Instructor is Important

There is no best style.Your size, body type and sex have nothing to do with the style you want to chsooe. People that think that your size and body type determine the style know little to nothing about martial artsMost people will tell you there style is the best or they heard such and such is a great style,The style is not important, what matters is how good your instructor is and how you train. The style is secondary, they all have there pro's and con's there are no superior styles.If you have an instructor that can’t teach you how to fight, regardless of the style, what good would it do you?Choose a school with a good instructor in the end that’s all that matters, that and how you train.Its the person that has the ability to fight not the styleReferences : 30yrs ma
—Guest OMngFgRjO

Yes and no

To say not to practice katas is not to be a martial artist is very sad.
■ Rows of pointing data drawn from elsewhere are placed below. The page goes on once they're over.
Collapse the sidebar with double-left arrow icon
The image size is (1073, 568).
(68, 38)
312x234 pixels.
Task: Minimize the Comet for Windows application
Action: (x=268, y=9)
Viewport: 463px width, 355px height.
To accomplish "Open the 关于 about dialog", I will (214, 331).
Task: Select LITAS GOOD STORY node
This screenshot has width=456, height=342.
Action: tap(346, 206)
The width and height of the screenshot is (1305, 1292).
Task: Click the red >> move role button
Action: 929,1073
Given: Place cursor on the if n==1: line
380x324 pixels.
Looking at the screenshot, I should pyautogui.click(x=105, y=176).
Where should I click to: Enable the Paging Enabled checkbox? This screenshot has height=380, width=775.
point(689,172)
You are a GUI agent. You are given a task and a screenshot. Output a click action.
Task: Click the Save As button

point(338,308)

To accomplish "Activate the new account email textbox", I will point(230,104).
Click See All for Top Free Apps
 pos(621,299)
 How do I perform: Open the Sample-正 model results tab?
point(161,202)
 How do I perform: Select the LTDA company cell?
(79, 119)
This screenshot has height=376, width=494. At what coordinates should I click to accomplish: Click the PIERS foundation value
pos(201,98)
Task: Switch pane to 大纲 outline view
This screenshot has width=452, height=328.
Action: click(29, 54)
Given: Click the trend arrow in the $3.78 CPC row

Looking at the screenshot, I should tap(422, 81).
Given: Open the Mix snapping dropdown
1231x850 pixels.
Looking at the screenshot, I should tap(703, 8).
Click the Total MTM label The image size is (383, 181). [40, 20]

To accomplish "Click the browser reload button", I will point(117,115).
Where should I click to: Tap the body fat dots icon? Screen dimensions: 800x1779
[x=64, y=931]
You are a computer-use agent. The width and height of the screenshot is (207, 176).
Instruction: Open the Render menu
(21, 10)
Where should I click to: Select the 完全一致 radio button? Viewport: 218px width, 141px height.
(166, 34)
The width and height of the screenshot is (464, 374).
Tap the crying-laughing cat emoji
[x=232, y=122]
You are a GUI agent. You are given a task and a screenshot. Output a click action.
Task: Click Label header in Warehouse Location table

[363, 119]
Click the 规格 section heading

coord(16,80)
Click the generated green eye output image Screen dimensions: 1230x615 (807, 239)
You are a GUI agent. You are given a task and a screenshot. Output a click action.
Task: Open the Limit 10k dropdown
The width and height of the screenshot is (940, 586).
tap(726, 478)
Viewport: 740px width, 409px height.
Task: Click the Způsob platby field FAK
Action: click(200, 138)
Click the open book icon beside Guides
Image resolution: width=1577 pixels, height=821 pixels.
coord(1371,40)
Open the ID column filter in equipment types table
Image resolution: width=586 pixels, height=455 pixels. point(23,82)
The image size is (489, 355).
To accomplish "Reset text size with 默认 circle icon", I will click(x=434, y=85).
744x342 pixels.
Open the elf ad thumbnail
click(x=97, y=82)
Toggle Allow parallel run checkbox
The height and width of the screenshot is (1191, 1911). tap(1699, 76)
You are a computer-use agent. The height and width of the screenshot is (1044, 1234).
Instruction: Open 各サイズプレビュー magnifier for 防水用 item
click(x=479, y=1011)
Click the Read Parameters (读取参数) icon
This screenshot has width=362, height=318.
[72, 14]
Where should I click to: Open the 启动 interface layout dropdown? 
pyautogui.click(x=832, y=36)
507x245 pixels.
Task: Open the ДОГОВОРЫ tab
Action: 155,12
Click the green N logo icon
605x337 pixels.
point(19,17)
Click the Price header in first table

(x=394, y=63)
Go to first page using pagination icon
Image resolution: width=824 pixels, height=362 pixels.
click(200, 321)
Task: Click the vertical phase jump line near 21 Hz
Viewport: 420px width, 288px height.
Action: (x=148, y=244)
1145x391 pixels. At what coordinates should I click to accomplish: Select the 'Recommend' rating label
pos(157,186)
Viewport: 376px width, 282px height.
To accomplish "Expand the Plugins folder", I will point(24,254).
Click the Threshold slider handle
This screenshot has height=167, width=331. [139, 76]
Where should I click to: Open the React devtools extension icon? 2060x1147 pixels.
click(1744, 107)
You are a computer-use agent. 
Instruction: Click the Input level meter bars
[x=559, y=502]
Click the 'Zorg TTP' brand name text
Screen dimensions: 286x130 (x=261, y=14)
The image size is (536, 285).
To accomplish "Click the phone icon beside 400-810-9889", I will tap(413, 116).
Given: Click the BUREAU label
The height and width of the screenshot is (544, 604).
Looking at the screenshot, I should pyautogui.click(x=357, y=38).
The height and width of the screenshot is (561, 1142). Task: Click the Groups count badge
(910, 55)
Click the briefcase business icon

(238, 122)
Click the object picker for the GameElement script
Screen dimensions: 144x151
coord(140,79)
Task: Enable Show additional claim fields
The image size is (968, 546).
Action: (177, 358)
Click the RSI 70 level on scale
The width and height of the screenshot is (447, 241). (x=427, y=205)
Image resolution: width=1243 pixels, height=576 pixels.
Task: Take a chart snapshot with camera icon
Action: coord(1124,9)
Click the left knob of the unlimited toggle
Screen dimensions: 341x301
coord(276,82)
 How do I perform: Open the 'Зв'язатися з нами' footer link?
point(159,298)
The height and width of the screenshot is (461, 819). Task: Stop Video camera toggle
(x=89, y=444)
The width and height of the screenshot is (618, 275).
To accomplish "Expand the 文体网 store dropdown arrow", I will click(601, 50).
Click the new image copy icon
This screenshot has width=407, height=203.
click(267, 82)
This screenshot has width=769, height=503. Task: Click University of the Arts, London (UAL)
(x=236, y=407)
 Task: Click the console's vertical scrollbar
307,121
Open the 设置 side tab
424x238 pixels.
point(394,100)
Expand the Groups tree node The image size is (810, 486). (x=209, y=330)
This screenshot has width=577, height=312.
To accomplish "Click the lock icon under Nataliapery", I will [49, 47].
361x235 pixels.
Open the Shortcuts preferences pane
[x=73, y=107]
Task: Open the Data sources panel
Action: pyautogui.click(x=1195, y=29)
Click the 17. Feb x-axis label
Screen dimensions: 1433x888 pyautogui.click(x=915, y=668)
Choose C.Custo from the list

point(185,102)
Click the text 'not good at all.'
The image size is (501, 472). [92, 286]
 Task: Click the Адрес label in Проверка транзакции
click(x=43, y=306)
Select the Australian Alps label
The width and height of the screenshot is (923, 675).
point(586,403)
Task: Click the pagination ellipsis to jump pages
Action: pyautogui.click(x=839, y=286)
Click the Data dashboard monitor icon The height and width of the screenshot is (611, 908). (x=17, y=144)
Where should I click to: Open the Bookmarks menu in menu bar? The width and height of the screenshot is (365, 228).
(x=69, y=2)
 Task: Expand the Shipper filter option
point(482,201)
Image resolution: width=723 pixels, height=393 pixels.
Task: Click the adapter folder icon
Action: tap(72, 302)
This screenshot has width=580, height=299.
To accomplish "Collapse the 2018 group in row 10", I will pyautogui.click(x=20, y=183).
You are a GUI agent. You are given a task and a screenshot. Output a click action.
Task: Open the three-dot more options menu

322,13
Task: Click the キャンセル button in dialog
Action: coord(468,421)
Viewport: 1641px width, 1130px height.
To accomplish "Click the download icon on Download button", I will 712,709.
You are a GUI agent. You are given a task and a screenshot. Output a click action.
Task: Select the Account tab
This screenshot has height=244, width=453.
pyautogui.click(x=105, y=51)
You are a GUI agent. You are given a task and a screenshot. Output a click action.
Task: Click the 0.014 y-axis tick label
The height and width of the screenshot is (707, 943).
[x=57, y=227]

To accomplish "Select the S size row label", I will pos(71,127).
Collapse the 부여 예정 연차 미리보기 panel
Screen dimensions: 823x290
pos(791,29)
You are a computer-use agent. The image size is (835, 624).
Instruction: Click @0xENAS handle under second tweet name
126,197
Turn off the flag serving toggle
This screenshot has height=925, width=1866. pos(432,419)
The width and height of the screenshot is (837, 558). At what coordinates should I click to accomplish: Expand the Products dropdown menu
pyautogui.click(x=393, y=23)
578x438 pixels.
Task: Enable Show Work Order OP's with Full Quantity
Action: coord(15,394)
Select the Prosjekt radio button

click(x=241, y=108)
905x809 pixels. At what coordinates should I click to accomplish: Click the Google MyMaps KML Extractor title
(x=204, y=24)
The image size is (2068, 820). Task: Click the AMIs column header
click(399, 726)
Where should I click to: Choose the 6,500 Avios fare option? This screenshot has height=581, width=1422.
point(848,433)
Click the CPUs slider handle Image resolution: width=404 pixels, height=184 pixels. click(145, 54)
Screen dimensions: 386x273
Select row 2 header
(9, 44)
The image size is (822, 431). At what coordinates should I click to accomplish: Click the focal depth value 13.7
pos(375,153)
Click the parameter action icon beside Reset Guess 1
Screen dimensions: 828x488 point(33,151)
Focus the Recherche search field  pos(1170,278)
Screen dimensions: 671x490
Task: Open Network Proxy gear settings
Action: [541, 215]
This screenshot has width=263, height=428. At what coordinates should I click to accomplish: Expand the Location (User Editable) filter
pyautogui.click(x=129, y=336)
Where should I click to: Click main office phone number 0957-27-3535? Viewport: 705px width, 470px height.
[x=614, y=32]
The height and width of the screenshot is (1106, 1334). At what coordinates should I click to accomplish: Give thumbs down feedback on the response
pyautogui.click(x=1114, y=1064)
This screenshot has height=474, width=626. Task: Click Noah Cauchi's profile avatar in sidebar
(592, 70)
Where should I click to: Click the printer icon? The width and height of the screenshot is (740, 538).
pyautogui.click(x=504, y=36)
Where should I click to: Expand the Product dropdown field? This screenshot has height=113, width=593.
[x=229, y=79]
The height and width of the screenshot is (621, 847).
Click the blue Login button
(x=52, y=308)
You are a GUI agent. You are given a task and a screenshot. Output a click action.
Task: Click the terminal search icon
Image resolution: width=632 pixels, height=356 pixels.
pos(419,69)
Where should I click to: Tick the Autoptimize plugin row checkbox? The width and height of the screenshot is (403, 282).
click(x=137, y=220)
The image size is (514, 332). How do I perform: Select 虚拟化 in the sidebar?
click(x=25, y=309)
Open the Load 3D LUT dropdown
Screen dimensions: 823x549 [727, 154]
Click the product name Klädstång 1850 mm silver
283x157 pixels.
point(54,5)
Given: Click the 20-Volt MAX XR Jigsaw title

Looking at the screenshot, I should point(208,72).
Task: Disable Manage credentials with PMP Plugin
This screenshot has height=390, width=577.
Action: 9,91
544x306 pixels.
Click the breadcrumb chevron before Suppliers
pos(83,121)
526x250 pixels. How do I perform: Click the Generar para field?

Many styles of martial arts do not use Katas as they are known in styles like Karate. Martial arts predates writing, printing and film, so it was a logical way to document and codify techniques. I think it can help only if the application of the moves are learned and also practiced with a partner, specially for self defense. That being said Martial arts is all about interacting with others, to truly develop fighting skills and self-defense one as to engage in, if not combat, drills that will mimic as closely as possible reality and that as to be done with partners. Kata can improve focus but to improve timing, range or "warrior spirit" one as to interact. Most people do not like to engage in strenuous activity's, specifically involving contact. So it is not surprising that styles that put forward katas are so popular. To much katas can give you a false sense of efficiency and create a kind of martial art pathology
—Guest Eric Alphonso

only if you practice

In addition to 'the basics', kata help develop muscle memory, mental focus, timing and ki. I don't recall ever consciously using a 'kata move' in a tournament round, though I'm sure I have included some techniques polished in kata. And most certainly, when a buddy of mine tried to sneak up on me from behind recently, my automatic response was straight out of Pinan sandan.